A bagunça já começou. 
Balança os balangandãs
No canto do bamberê.
Deixa o banzo de banda,
Deixa o banzé ao batuque
Sob a sombra do baobá. 
Ouça o drinlim do berimbau. 
Sai pra lá, borocoxô!
Conta os búzios na caçamba. 
É hora de cafua,
É hora do cafundó, 
É hora do cafuné. 
Deita na rede a calunga.
Cheia de catimba a catita.
Batem os tambores caxumba 
No ritmo de caxangá, 
E espanta cazumbi
Com caxixi, com caxixi.
O sol chegou à cubata.
Rói a cuíca na lata.
Orixá aceite ebó.
Eparrei, Iansã, eparrei!
Eparrei, Erê, eparrei!
Se fulo não faz fubá,
Peça paz à Ialorixá, 
Peça alegria à Ibejis,
Adivinhação à Ifá.
Tá na hora de lelê.
Deixe um pouco pra lelé.
Liberte-se desse lubambo.
Venha ao lundu, maculelê.
Saia desse mafuá. 
Toque forte a marimba.
Respeite mojubá.
Nanã vem lhe buscar.
Peça intervenção a Obatalá.
Não havia mais nenhum filtro; o pano caiu; a cortina, no teatro, foi aberta.
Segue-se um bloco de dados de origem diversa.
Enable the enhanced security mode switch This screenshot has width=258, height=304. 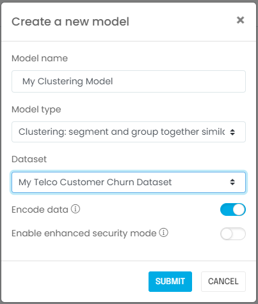(x=233, y=234)
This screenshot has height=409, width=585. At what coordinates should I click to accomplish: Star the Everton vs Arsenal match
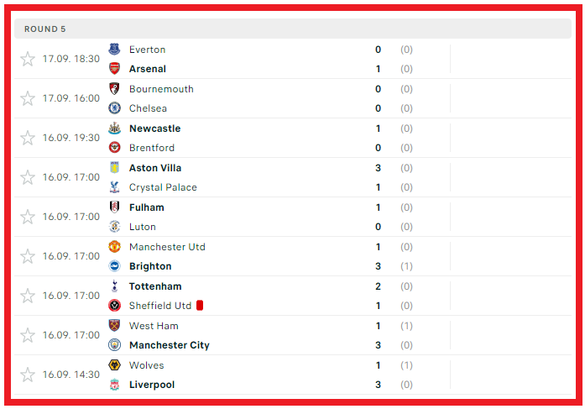click(28, 59)
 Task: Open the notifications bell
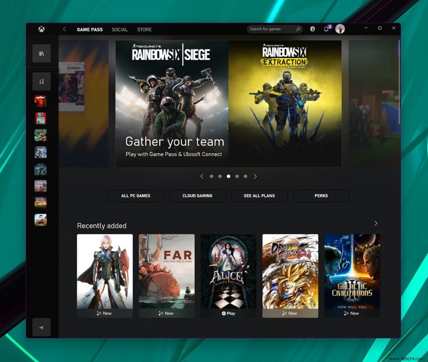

Era mundo quântico, este microscópico lugar em cujas ruas a festa de Santana tomava as casas movimentadas por vento e as madeiras pintadas, bandeirolas nos cordéis. Asioteia e Píndaro estavam procurando sentido para as suas vidas.
Vamos misturar as estações? ela lhe sugeriu.
Vamos! ele concordou com um maligno riso no rosto marcado de sol.
E o que era opaco tornou-se transparente. Como se o mundo entortasse a ponto de quebrar, fosse até o limite de alcançar o ponto binário. E, da noite ao dia, mergulhasse entre o frio e o calor, o gelo e o fogo permanentes. Não mais se divisava nenhuma faixa doutra cor, tudo cinza, como se fosse possível tudo o que se conhece ser desconhecido.
A cosmologia sofreu mudanças ou mostrava sinais de alcançar finalmente o ponto estacionário? ele lhe perguntou. Vou marcar mais um fracasso em minha lista; só não sei se ainda há espaço.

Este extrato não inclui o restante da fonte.